_DOCUMENT SOURCE:_

Alors qu’Israël et l’Iran échangent des tirs de missiles, le risque d’une guerre régionale n’a jamais été aussi grand depuis des décennies et le coût de l’impéritie de Washington est plus manifeste que jamais.

Pour Daniel Levy, qui a occupé dans les années 1990 une série de postes importants en tant que fonctionnaire et conseiller du gouvernement états-unien, « il y a eu une réaffirmation rapide et sans équivoque de l’impunité [d’Israël] ». 

Avant d’entrer dans la fonction publique aux États-Unis, Levy avait servi sous les drapeaux en Israël ; il est l’un des fondateurs du groupe de pression J Street2 et préside le think tank US/Middle-East Project. Levy est convaincu que Washington a pratiquement renoncé à demander des comptes à Israël pour sa conduite à Gaza, et que les Israéliens sont au contraire « certains d’avoir carte blanche ».

En réponse à une série de questions détaillées, un porte-parole du département d’État a envoyé a ProPublica une déclaration affirmant que, quel que soit le pays bénéficiaire, y compris Israël, les livraisons d’armes états-uniennes « sont effectuées en consultation » avec d’autres organismes et administrations relevant du département d’État et avec les ambassades concernées :


Nous attendons de tout pays bénéficiaire de matériel de sécurité américain qu’il en fasse usage en pleine conformité avec le droit humanitaire international, et nous mettons en œuvre une série de procédures permettant de vérifier cette conformité.

Toujours d’après le même porte-parole, l’ambassadeur Jack Lew s’emploie activement à garantir que « toutes les mesures possibles soient prises pour minimiser l’impact du conflit sur les civils », tout en travaillant sur un accord de cessez-le-feu pour assurer « la libération des otages, soulager les souffrances des Palestiniens à Gaza et mettre fin au conflit ».
« Votre article est tendancieux »

ProPublica a également envoyé une série de questions aux représentants du gouvernement israélien, dont un des porte-paroles nous a répondu comme suit :


Votre article est tendancieux et tend à présenter comme inappropriés les contacts légitimes et routiniers entre Israël et son ambassade à Washington et des fonctionnaires du département d’État. Votre objectif semble être de jeter le doute sur la coopération en matière de sécurité entre deux nations amies qui sont de proches alliés.

Les ventes d’armes sont un pilier de la politique étrangère des États-Unis au Proche-Orient. Israël a reçu de Washington à cet effet plus d’aide financière que n’importe quel autre pays et dépense la majeure partie de l’argent des contribuables états-uniens pour acheter des armes et des équipements fabriqués par entreprises américaines. 

Bien qu’Israël dispose de sa propre industrie d’armement, son offensive à Gaza dépend fortement des avions à réaction, des bombes et d’autres armes fabriquées aux États-Unis. Depuis octobre 2023, Washington lui a livré plus de 50 000 tonnes d’armement, une contribution « cruciale pour le maintien des capacités opérationnelles de l’armée israélienne pendant la guerre en cours », comme l’admettent les autorités militaires israéliennes.

_DONNÉES FOURNIES:_
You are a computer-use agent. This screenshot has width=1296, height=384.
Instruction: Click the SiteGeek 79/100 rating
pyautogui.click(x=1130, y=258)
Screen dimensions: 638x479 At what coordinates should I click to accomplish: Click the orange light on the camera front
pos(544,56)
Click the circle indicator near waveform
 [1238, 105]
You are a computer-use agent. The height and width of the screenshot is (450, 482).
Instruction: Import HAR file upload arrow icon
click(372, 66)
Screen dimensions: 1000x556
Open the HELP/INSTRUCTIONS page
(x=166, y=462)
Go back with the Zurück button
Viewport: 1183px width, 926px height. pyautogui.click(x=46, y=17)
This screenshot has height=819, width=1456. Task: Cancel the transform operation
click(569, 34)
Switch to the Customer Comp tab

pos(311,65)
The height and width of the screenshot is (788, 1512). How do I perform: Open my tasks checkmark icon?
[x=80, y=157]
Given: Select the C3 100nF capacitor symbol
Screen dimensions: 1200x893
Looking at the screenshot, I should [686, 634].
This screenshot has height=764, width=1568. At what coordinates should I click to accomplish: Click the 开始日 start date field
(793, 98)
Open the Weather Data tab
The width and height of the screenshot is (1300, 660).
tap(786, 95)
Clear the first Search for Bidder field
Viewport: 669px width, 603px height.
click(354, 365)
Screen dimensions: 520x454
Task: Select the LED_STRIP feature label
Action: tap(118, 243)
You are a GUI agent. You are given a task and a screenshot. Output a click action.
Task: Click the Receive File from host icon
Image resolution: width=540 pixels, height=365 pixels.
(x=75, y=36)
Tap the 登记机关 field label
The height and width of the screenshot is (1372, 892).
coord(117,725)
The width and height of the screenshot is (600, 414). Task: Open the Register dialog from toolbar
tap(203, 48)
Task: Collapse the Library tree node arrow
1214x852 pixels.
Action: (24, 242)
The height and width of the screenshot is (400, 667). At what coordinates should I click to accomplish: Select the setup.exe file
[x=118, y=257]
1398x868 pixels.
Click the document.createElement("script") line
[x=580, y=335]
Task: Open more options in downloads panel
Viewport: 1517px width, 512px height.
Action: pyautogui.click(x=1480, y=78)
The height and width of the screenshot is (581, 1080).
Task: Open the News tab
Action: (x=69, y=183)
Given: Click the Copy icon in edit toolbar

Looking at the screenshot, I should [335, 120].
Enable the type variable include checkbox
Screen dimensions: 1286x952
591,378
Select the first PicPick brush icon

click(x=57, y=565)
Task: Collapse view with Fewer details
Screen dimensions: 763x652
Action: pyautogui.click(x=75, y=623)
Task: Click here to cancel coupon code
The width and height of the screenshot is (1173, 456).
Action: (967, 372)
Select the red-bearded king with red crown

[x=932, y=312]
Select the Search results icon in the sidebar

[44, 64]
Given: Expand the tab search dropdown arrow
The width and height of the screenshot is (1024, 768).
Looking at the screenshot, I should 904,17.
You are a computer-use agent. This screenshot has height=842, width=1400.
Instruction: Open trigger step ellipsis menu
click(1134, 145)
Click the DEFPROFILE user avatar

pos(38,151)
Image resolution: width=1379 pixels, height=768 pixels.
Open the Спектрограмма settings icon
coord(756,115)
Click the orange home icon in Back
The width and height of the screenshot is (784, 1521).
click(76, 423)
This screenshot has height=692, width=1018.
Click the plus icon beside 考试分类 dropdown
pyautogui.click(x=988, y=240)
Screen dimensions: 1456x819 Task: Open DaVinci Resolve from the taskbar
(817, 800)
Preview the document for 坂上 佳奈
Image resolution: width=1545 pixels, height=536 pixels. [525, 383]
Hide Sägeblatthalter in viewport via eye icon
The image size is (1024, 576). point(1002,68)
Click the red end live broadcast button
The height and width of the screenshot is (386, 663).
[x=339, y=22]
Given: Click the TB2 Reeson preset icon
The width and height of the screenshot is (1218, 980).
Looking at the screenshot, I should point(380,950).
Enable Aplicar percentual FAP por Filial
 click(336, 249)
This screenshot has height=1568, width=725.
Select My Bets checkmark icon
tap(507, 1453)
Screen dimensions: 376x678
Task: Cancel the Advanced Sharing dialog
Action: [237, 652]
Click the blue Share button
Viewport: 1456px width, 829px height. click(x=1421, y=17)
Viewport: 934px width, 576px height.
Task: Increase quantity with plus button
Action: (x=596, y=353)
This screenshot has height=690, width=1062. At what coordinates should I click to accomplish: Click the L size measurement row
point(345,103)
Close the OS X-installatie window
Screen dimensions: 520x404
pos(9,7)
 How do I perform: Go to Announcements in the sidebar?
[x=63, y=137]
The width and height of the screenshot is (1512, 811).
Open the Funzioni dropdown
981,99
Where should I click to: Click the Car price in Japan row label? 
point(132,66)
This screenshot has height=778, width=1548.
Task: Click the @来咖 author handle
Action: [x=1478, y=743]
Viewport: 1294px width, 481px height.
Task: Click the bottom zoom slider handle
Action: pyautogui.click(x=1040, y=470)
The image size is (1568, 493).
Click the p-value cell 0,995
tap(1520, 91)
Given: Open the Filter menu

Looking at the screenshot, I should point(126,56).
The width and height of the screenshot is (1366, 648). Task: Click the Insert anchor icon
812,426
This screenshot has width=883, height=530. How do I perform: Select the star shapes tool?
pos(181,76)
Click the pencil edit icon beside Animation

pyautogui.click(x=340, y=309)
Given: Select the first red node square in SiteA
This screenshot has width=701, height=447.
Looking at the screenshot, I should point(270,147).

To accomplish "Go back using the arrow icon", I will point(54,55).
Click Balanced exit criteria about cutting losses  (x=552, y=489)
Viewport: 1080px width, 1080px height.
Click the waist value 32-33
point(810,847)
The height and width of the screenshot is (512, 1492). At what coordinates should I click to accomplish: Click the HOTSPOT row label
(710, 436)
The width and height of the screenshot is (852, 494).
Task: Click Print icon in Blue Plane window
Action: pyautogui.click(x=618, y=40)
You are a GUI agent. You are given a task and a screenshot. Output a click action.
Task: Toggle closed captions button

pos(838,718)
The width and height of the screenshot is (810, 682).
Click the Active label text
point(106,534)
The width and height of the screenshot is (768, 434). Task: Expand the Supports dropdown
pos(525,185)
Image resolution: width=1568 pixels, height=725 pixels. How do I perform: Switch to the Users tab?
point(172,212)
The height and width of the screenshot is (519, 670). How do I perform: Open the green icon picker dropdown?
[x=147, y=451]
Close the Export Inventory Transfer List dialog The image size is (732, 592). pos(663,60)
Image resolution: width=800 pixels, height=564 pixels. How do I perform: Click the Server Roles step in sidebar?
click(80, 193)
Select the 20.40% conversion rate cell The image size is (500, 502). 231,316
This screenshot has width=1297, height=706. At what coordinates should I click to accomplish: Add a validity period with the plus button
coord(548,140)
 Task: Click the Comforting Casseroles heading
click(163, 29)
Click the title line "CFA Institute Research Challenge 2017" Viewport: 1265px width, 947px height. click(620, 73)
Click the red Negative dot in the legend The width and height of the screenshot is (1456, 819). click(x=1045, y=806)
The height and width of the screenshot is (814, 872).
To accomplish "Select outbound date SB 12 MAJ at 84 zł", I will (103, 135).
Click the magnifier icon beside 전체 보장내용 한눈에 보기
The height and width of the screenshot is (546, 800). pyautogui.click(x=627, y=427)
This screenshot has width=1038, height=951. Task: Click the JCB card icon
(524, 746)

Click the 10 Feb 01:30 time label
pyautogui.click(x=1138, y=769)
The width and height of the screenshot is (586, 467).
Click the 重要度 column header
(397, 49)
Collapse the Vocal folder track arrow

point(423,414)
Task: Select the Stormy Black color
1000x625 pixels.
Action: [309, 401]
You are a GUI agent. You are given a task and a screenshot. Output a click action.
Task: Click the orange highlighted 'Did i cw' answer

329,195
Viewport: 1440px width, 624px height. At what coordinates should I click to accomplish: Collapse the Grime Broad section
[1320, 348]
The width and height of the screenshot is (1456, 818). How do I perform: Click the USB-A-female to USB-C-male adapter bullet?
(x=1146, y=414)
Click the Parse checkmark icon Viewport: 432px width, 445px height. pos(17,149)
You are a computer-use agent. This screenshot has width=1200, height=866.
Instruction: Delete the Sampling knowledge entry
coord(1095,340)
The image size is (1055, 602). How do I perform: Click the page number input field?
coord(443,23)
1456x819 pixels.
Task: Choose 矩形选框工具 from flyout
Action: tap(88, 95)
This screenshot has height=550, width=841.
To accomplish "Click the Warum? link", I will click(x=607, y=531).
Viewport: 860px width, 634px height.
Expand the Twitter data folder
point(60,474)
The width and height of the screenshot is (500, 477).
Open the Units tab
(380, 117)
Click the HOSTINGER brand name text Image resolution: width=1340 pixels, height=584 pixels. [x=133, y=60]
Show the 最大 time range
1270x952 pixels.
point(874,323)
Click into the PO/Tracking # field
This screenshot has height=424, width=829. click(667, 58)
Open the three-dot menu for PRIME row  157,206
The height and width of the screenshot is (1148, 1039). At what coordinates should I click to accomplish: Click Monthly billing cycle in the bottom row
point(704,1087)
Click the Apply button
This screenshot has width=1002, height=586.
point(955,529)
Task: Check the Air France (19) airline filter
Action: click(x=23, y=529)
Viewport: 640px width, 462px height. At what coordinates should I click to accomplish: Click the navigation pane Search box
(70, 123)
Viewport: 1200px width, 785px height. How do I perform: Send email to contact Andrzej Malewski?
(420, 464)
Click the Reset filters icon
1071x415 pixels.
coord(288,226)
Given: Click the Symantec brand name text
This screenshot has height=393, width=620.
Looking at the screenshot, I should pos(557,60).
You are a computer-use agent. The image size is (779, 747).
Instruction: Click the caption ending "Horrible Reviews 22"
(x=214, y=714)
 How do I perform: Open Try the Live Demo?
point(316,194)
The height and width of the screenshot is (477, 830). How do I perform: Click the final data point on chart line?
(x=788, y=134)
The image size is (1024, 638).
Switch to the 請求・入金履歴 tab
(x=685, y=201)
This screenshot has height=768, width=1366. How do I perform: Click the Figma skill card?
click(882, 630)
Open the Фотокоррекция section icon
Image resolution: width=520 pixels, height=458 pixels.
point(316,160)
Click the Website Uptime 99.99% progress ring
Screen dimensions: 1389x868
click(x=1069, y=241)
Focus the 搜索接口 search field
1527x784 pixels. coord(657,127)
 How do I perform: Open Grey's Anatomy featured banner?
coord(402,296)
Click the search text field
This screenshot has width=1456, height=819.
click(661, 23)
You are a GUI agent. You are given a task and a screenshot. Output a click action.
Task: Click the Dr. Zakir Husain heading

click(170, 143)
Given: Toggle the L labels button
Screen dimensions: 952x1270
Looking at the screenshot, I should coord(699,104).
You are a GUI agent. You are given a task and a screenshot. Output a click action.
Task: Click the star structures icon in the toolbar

_TÂCHE ÉCRITE:_ Citez mot pour mot, s'il vous plaît, le passage du document source qui commence aux mots « Alors qu’Israël et » et s'arrête après « manifeste que jamais. ».

_LA RÉPONSE:_
Alors qu’Israël et l’Iran échangent des tirs de missiles, le risque d’une guerre régionale n’a jamais été aussi grand depuis des décennies et le coût de l’impéritie de Washington est plus manifeste que jamais.